For each statement below, say yes or no to whether it agrees with the article about Dawson Fuss, and quote the words from the article that decide it. (a) Fuss attends Cate School as a 10th-grader. (b) Fuss was pleased with both of his songs in the 2019 finals. (c) Fuss began acting classes at age five.

## [SELECTED EXTRACT]
-- Opening Marker --

No Fuss

By Steven Libowitz   |   February 20, 2020
Dawson Fuss also competes for the title of Teen Star 2020 on February 22

Montecito’s Dawson Fuss, who too made it to the final round of four at Teen Star 2019, is also returning for another try at the crown this Saturday. The 10th-grader at Carpinteria’s Cate School has his own reasons for competing at the Arlington again.

“It’s the biggest platform for young artists and singers in town, and I also like that they support what I love to do in town,” said Fuss, who has been working in local theater since his parents put him in acting classes at age five because “I was always a crazy energetic kid… It’s such an amazing experience to perform at the Arlington, and working with [Teen Star mentors] Alan Parsons and Tariqh Akoni was awesome.”

Like Cantin, Fuss said he’s learned a lot in the 12 months since he last appeared at the Arlington, including studying both with Carubia and a vocal teacher in Los Angeles, and working in both theater and with musical groups at school, including an a cappella outfit. “I get to sing a lot every day,” he said, adding that he’s coming to realize that competition is “about doing my best to utilize my instrument.”

But it’s also about song choice, he said, noting that he wasn’t all that pleased with his second offering in the 2019 finals. “I think that’s where I went wrong.”

No such issues this time around, as Fuss will be singing “Take Me to the Pilot,” an early hit for veteran pop star Elton John.

“I had the biggest smile on my face the first time I listened to it, and I was just jammin’ out,” he said. “Every time I sing it, I have so much fun.”

If he makes it to the Final Four again, Fuss imagines he’ll have even more fun belting out a new song he wrote himself, called “Real Boys Don’t Cry,” which addresses an issue that couldn’t be more topical.

“I got really inspired about the idea of toxic masculinity, how prevalent it is nowadays with people in my school,” he explained. “[We’ve been told] that real men don’t show their emotions, and it’s so hurtful to people and the growth of today’s youth because they’re being raised with the idea that they can’t express their emotions.”

And if the judges and audience members are moved enough to vote him in as Teen Star 2020?

“Oh my God! That’s crazy!” he exclaimed. “I think that would be not necessarily a validation but a reassurance that I’m doing the right thing for myself and what I want to be doing with my life. It would be so cool for me to see that what I’ve been working on all these years is paying off and that people I don’t even know are voting for me.

“All the opportunities that come out of it after the performance are really cool, too, like performing at Fiesta, and singing the national anthem. It’s a great way to be seen by those in the community.”

But no matter Saturday’s results, Fuss is planning on still focusing on music, perhaps as a career if it should work out.

“Everybody listens to music. Singing is always what I do in the car or in bed or in the shower – always. It’s so much of who I am. I think it’s really a part of everybody. Everyone has their inner soundtrack of their life that makes them who they are.”

-- Closing Marker --

Saved entries:
-- Opening Marker --

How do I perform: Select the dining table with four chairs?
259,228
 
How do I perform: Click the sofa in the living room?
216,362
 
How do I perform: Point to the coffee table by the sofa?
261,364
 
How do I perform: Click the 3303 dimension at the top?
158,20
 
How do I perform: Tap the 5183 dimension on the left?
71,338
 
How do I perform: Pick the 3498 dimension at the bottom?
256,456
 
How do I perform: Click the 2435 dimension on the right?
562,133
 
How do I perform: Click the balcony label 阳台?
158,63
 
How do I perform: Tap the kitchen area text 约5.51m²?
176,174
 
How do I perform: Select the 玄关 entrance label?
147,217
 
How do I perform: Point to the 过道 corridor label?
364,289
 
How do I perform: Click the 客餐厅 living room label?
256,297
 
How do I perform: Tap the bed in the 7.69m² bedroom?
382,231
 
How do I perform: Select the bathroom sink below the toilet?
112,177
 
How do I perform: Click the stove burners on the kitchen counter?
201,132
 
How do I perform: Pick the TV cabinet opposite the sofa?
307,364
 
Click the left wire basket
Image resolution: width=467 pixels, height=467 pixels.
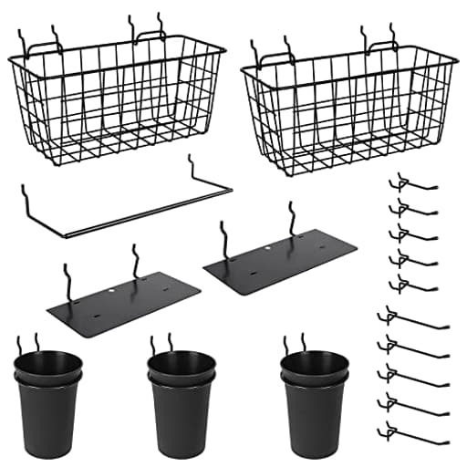117,96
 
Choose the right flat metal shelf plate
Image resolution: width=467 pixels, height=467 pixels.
279,260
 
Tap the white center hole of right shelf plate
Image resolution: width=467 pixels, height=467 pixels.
268,247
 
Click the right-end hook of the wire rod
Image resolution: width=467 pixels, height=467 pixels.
193,166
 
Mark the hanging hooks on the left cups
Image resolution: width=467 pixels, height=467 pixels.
27,345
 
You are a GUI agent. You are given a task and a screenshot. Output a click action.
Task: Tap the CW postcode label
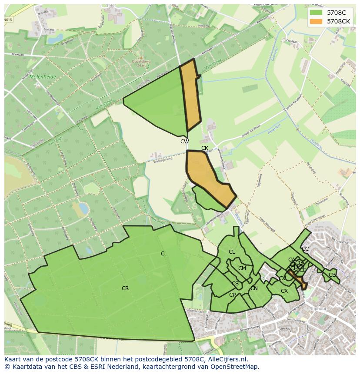coord(185,141)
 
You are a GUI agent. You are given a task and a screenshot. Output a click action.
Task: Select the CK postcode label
coord(205,148)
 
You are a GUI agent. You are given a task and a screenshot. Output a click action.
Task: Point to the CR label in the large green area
coord(125,288)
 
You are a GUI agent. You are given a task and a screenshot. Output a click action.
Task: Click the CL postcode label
coord(232,252)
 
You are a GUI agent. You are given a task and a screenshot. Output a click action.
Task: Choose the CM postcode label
coord(242,268)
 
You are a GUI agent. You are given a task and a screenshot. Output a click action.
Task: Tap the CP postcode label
coord(232,295)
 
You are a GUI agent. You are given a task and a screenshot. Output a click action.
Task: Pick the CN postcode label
coord(254,288)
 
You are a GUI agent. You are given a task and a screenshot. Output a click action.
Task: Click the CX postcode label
coord(284,291)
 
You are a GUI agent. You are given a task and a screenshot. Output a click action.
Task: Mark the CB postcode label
coord(332,275)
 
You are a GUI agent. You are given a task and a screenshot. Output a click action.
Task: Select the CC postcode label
coord(305,249)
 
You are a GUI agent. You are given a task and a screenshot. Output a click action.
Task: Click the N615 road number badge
coord(8,20)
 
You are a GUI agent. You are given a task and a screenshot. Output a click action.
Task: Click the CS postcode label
coord(235,284)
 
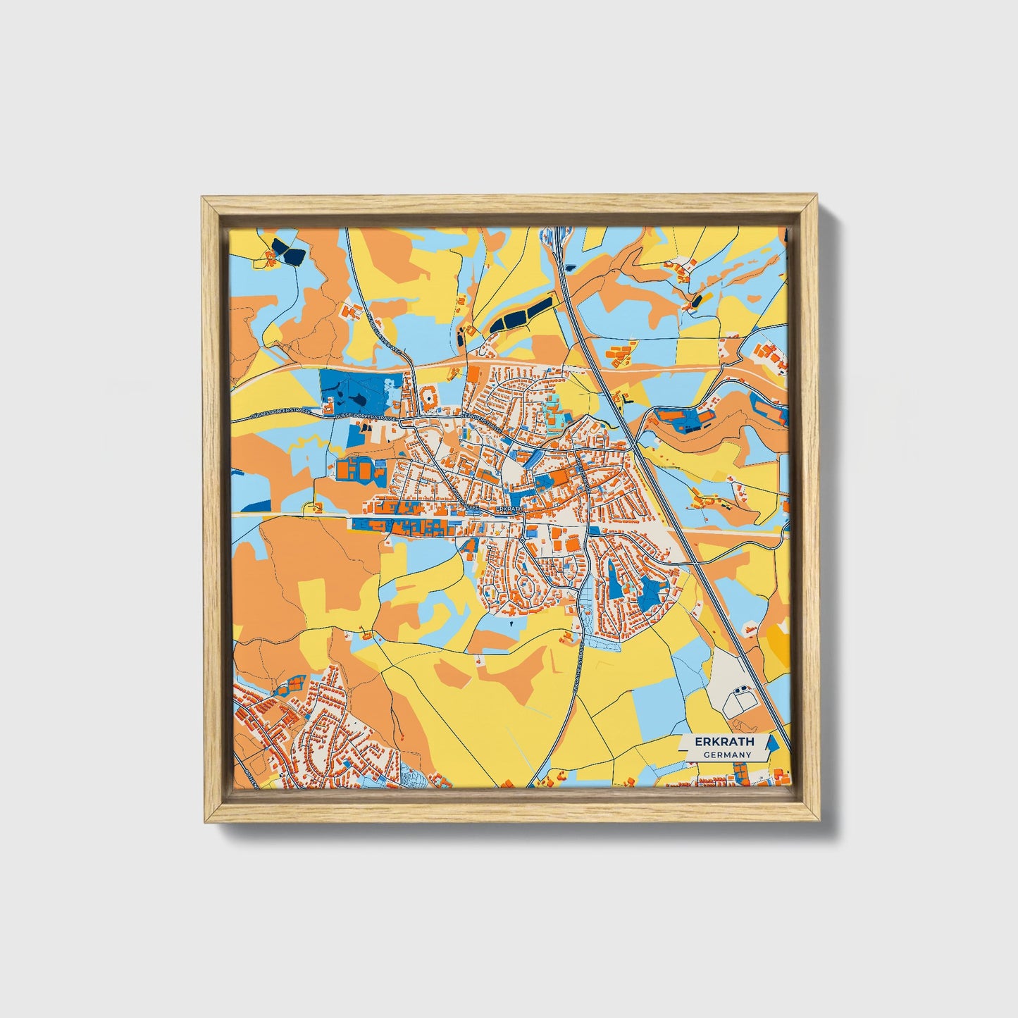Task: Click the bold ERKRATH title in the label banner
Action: pyautogui.click(x=724, y=741)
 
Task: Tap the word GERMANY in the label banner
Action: pyautogui.click(x=727, y=755)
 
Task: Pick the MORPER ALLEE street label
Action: pyautogui.click(x=465, y=502)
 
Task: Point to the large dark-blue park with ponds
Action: pyautogui.click(x=356, y=392)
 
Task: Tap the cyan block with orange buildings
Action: pyautogui.click(x=553, y=411)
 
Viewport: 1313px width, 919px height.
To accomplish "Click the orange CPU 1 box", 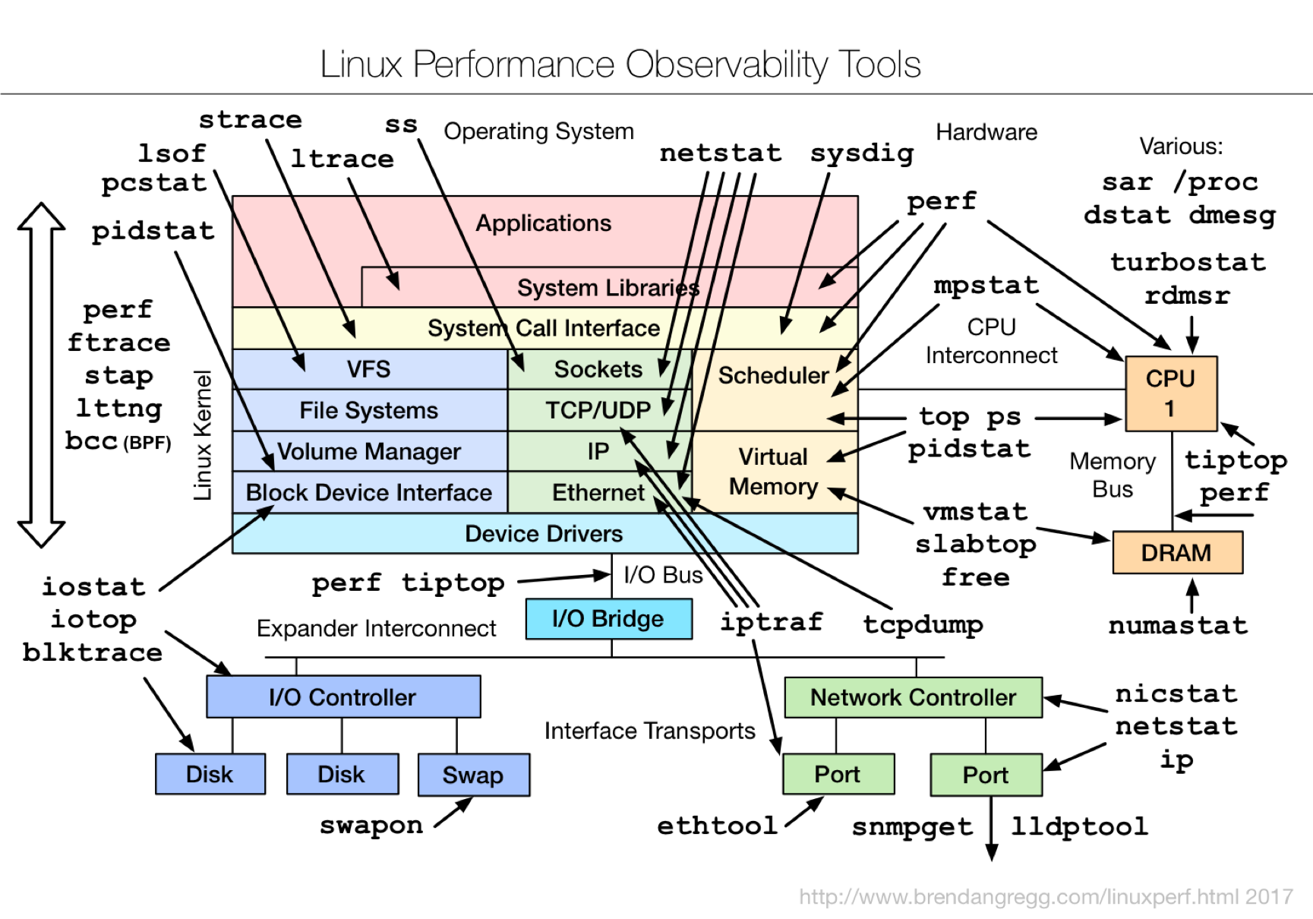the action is point(1171,393).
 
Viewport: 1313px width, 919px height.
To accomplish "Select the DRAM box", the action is point(1177,552).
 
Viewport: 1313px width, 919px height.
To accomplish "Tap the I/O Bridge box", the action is point(608,618).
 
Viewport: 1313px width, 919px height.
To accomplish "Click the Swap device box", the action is point(474,775).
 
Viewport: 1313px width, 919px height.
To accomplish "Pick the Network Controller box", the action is point(913,697).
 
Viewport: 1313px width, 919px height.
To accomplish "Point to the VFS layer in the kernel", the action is point(370,369).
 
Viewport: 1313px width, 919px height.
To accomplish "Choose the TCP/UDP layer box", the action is point(599,410).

-- Closing Marker --

## [YOUR SOLUTION]
(a) Yes: "The 10th-grader at Carpinteria’s Cate School"
(b) No: "he wasn’t all that pleased with his second offering in the 2019 finals"
(c) Yes: "his parents put him in acting classes at age five"